DrahtBot commented Mar 15, 2024

The following sections might be updated with supplementary metadata relevant to reviewers and maintainers.

Code Coverage & Benchmarks

For details see: https://corecheck.dev/bitcoin/bitcoin/pulls/29664.

Reviews

See the guideline for information on the review process.

Type Reviewers
Concept ACK glozow, yuvicc
Stale ACK naumenkogs

If your review is incorrectly listed, please react with 👎 to this comment and the bot will ignore it on the next update.

Conflicts

Reviewers, this pull request conflicts with the following ones:

  • #31859 (test: Rename send_message to send_without_ping by maflcko)

If you consider this pull request important, please also help to review the conflicting pull requests. Ideally, start with the one that should be merged first.

@DrahtBot DrahtBot added the P2P label Mar 15, 2024
@mzumsande mzumsande force-pushed the 202403_near_tip_stalling branch from 41d3336 to 703a6da Compare March 16, 2024 02:26
@mzumsande mzumsande changed the title p2p: When close to the tip, download blocks in pararallel from additional peers to prevent stalling p2p: When close to the tip, download blocks in parallel from additional peers to prevent stalling Mar 16, 2024
@nanlour
Copy link
Contributor

nanlour commented Mar 17, 2024

Maybe it could make sense to track the last successful download times from existing peers and use a dynamic timeout according to that statistics, instead of setting it to a fixed value.

Is it possible for other peers to make me believe I have a slow internet connection?

@mzumsande
Copy link
Contributor Author

Is it possible for other peers to make me believe I have a slow internet connection?

Sorry, I missed this question.
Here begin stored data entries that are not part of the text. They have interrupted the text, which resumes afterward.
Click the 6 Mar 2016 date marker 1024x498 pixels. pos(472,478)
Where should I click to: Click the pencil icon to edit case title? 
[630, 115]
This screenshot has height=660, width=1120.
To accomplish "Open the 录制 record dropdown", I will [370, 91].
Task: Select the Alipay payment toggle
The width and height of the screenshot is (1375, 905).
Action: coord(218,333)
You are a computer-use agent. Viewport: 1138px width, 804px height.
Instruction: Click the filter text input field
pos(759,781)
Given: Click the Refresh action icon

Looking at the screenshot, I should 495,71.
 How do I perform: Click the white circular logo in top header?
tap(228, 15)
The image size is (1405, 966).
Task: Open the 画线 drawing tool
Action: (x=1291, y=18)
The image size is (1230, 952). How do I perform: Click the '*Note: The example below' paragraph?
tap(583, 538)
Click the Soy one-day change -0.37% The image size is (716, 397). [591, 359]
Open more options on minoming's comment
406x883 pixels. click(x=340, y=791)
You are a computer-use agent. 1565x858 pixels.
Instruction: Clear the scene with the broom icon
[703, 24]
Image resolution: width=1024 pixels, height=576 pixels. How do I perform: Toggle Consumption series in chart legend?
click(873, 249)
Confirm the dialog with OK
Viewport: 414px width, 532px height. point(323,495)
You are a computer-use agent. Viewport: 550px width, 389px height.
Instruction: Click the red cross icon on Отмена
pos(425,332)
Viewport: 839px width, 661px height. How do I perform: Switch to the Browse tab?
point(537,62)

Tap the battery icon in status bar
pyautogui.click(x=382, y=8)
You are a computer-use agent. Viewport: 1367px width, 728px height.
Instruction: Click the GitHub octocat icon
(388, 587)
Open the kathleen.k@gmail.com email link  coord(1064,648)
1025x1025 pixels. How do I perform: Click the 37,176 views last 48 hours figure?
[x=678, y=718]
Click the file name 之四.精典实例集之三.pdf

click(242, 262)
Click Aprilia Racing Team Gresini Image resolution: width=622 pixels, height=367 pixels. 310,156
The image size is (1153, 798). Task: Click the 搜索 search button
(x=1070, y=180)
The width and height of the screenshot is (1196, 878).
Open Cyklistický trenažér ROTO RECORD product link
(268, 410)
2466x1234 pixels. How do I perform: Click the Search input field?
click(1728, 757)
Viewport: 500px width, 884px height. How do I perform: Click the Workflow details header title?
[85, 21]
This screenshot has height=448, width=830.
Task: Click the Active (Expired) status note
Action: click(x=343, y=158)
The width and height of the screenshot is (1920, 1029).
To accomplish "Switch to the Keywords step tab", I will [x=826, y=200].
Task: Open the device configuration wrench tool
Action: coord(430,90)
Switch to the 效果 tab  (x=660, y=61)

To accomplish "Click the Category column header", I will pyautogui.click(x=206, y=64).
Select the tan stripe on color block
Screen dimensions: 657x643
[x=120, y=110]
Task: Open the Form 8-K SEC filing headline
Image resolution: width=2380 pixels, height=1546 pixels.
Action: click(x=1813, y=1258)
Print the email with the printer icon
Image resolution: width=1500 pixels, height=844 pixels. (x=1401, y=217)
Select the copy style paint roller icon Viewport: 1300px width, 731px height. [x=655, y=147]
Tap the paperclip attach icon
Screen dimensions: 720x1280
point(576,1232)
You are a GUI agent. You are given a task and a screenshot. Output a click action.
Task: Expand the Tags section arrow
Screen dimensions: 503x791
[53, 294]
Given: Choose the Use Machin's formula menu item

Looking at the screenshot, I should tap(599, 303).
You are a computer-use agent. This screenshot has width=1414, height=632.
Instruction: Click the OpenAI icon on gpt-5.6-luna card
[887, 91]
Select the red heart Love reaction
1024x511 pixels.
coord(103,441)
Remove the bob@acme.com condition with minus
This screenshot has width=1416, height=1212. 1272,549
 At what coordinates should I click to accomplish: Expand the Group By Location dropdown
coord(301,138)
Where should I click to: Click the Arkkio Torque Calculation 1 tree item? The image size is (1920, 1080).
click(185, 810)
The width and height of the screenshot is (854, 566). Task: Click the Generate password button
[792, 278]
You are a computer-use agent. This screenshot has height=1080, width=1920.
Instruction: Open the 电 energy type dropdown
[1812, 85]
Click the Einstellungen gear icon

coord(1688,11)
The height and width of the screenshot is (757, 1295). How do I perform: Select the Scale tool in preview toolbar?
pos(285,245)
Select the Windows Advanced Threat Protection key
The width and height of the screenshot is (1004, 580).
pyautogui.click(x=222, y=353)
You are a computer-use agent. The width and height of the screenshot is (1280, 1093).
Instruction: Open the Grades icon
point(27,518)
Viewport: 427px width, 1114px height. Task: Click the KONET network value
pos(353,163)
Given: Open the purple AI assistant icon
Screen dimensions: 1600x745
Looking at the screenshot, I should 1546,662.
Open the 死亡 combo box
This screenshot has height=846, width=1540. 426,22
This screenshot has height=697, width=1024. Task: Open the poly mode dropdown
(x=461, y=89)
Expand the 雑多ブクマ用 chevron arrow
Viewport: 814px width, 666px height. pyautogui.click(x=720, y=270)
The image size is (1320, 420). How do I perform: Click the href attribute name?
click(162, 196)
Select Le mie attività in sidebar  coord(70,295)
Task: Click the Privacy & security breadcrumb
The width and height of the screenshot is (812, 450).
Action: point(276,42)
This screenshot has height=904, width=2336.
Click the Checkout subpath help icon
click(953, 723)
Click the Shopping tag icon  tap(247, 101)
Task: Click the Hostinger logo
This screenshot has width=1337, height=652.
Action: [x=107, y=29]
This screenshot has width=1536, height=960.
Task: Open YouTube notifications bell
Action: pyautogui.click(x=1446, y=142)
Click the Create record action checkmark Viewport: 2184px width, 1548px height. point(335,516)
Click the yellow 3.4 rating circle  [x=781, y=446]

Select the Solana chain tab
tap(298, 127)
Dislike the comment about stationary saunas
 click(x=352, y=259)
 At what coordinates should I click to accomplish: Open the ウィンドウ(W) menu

For single peers yes, but the idea is that the data would be taken from multiple outbound peers - it is hard for an attacker to control multiple of these, see eclipse attacks.

Will soon come back to this PR and take it out of draft.

@mzumsande mzumsande force-pushed the 202403_near_tip_stalling branch from 703a6da to 824c125 Compare May 31, 2024 19:36
@mzumsande mzumsande marked this pull request as ready for review May 31, 2024 19:36
@mzumsande
Copy link
Contributor Author

Cleaned up a bit, rebased and marked as ready for review!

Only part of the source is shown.